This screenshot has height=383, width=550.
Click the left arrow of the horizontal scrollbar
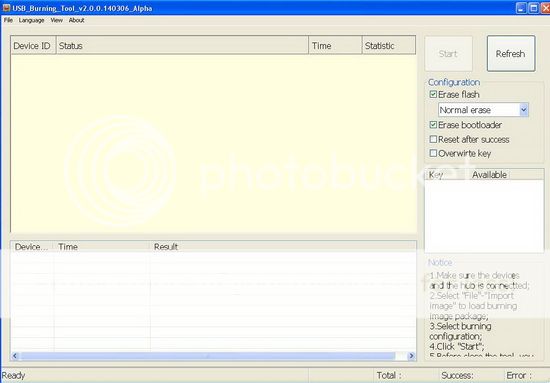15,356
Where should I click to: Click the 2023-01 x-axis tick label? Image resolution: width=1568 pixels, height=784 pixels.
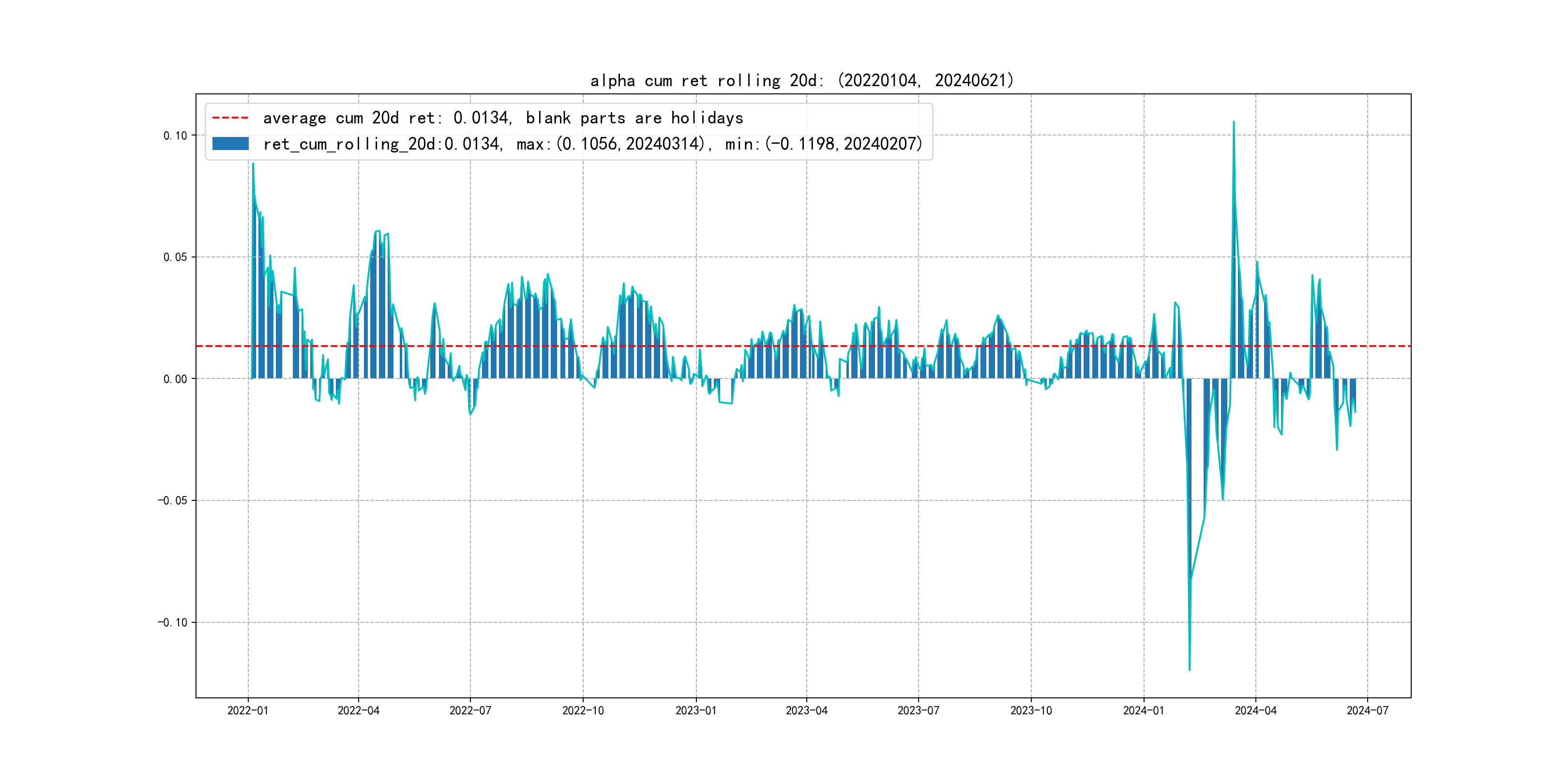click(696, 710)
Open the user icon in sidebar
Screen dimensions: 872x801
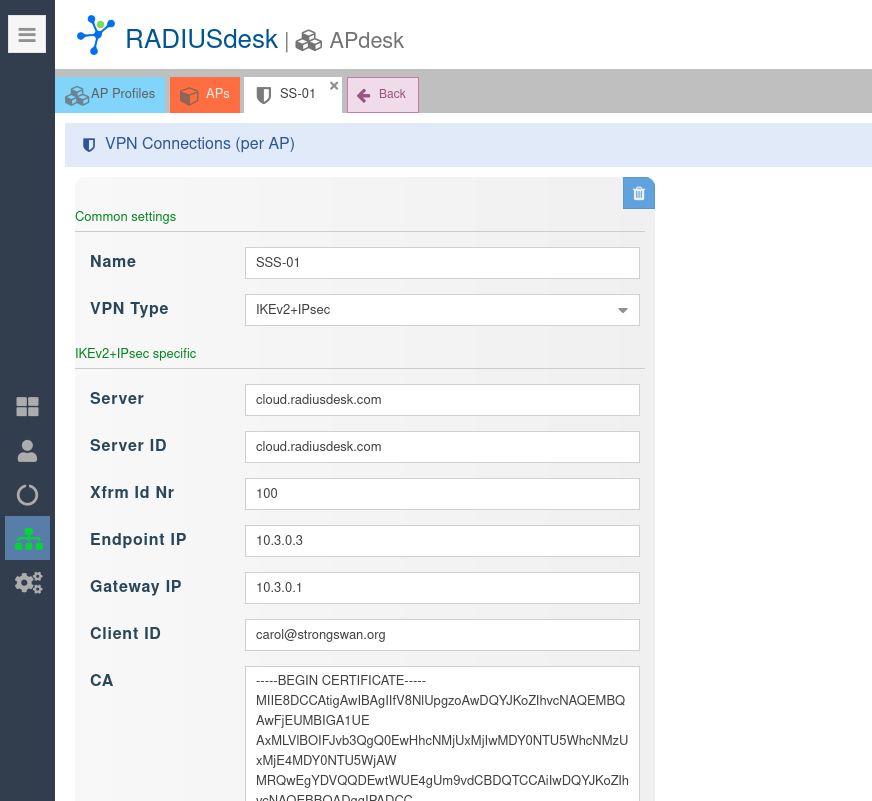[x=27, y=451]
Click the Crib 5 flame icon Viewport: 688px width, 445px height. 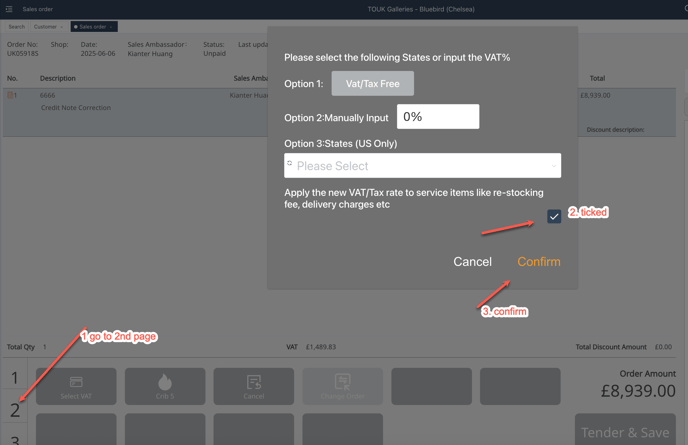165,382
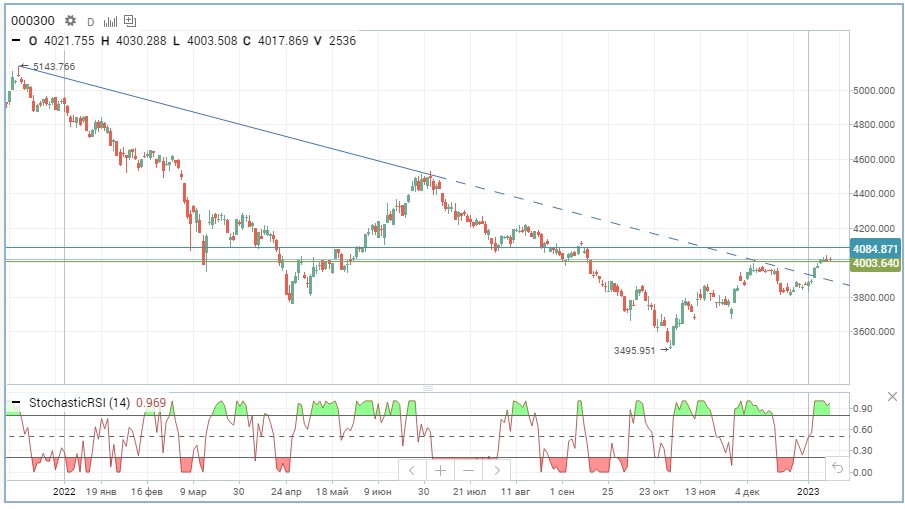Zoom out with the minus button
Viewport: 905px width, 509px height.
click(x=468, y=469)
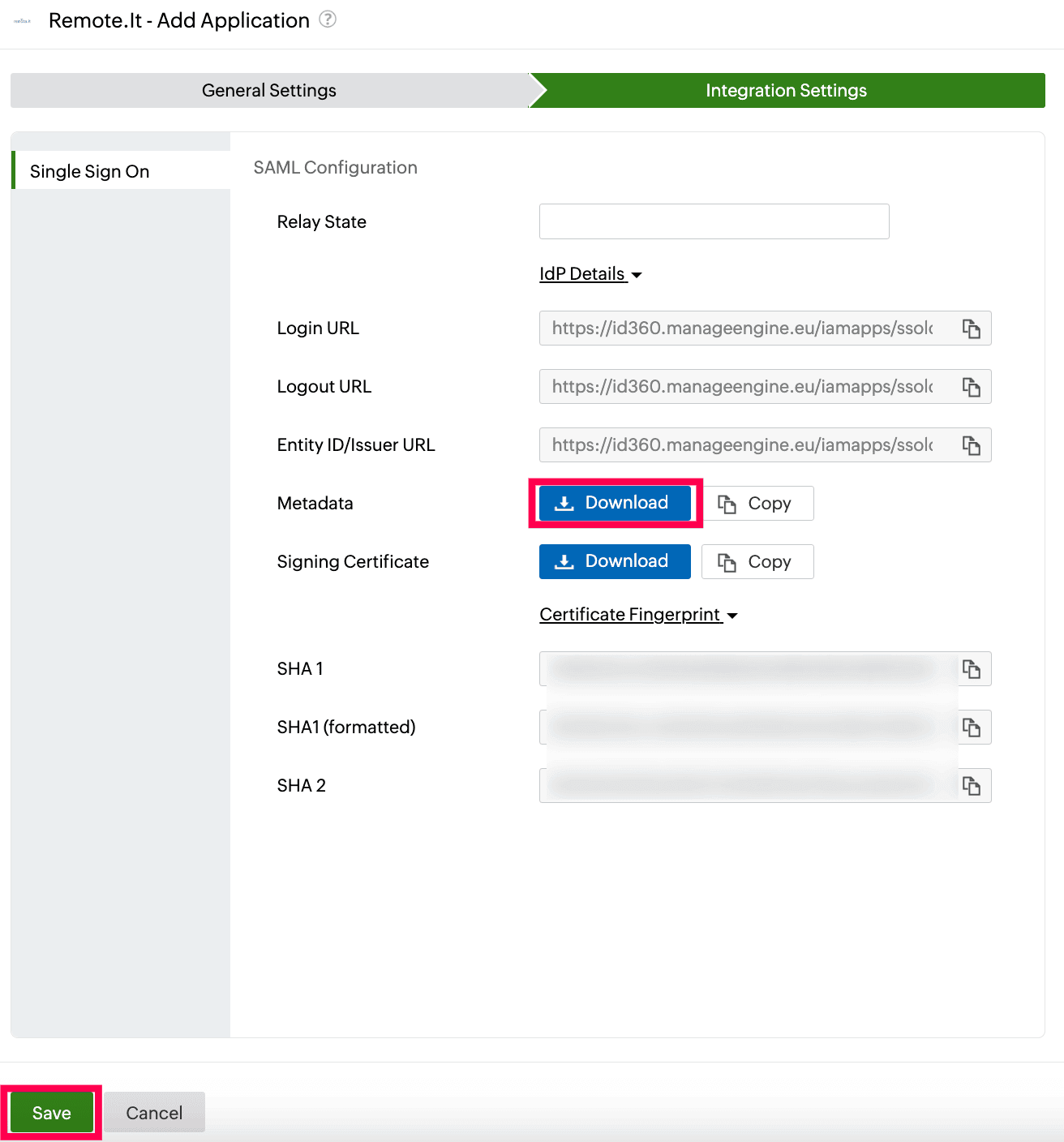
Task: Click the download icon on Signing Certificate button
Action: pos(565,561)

* * *

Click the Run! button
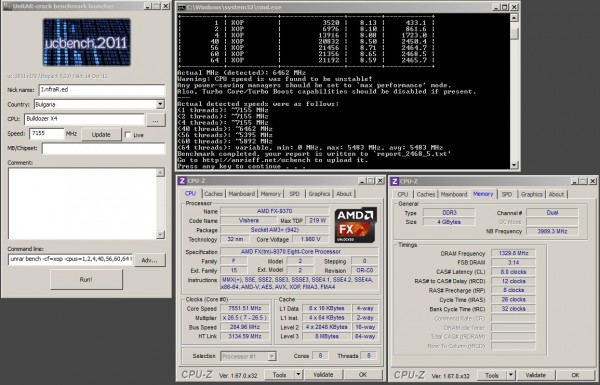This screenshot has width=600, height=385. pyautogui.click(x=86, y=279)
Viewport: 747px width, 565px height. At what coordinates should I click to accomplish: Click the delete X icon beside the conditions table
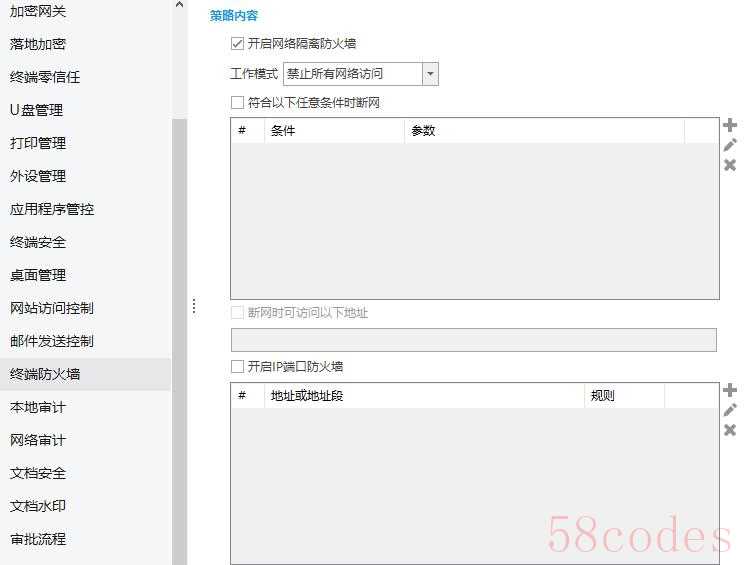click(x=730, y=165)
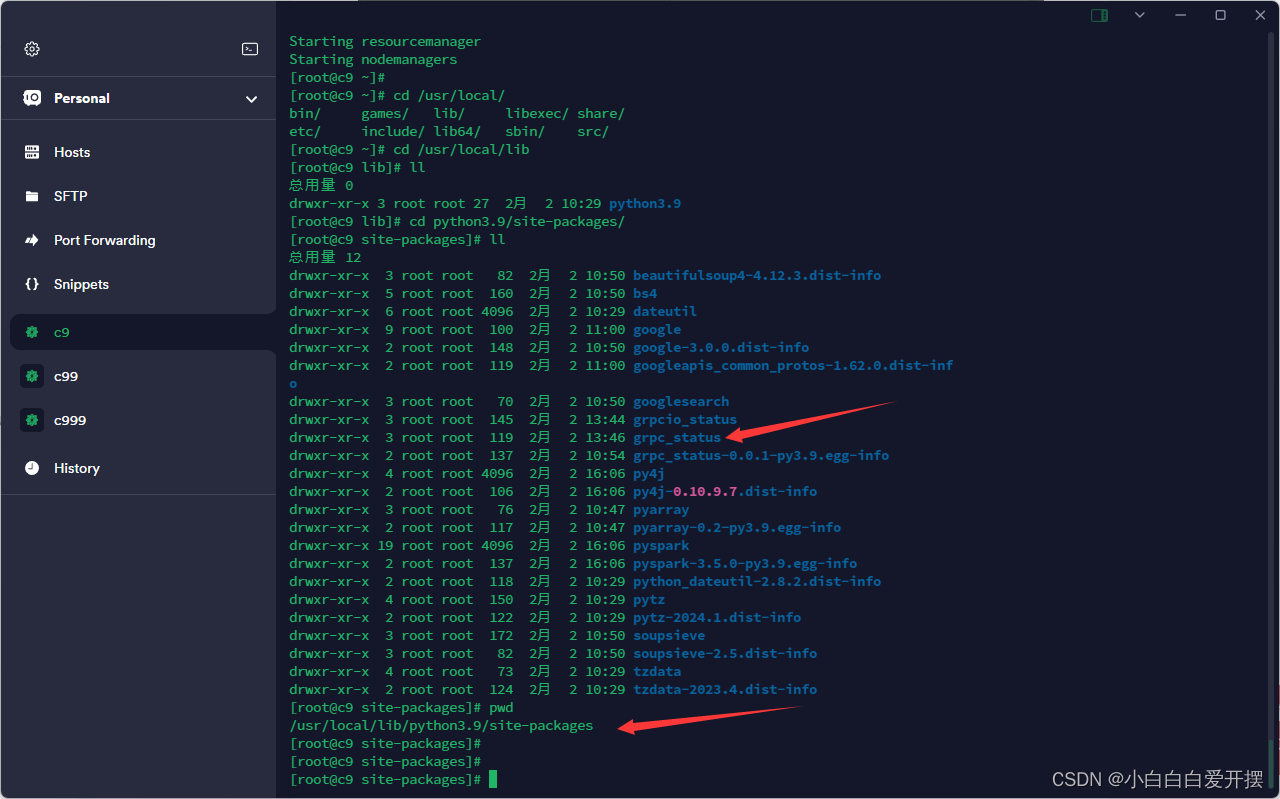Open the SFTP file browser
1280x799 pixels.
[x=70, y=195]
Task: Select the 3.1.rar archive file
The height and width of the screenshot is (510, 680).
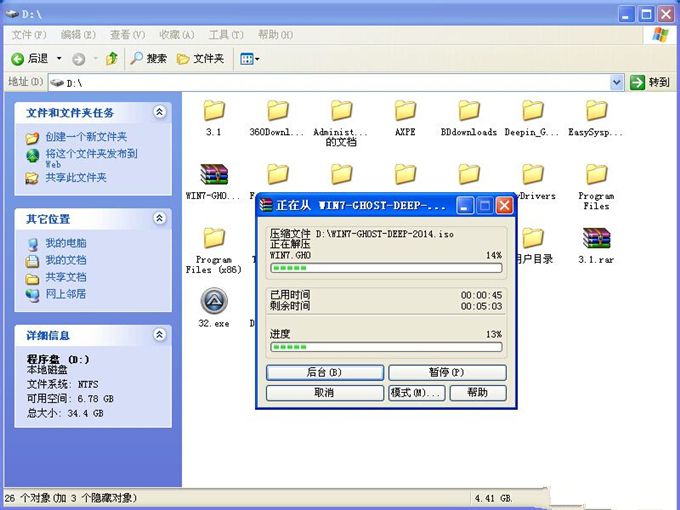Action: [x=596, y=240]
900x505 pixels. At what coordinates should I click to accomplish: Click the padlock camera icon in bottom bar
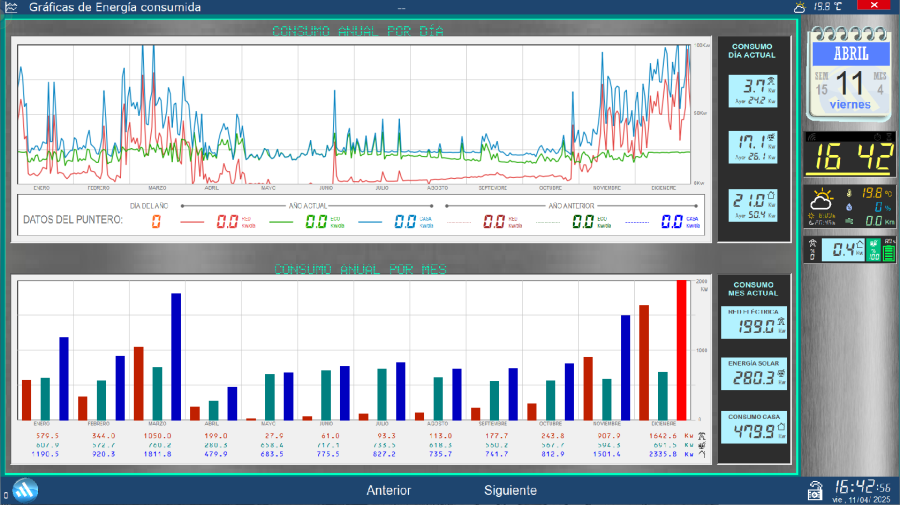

==

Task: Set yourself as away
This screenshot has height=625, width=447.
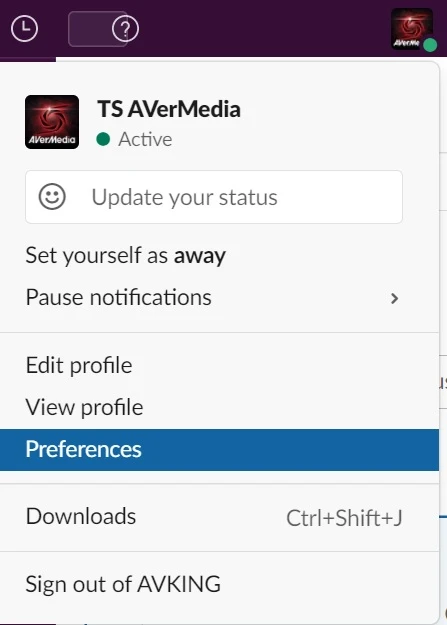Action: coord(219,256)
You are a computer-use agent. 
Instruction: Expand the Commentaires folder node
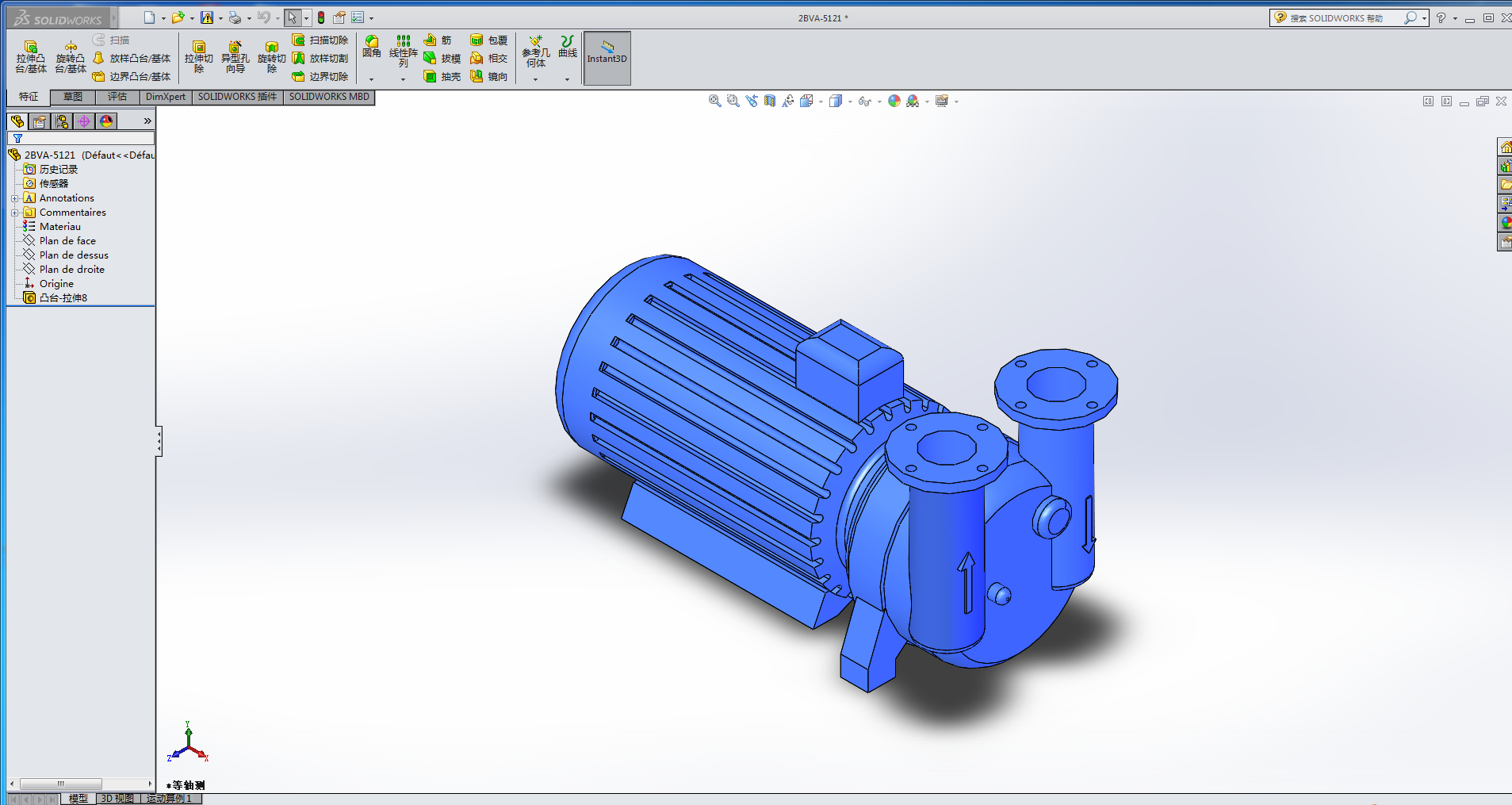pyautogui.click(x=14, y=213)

* _Aim_
List the records as numbered lines, without blank lines, starting at the line containing "Task: Set yourself as away" and ending after the line containing "pyautogui.click(x=14, y=213)". Omit the pictures from your answer.

* _Exercise response_
1. Task: Set yourself as away
2. This screenshot has height=625, width=447.
3. Action: coord(219,256)
4. You are a computer-use agent. 
5. Instruction: Expand the Commentaires folder node
6. pyautogui.click(x=14, y=213)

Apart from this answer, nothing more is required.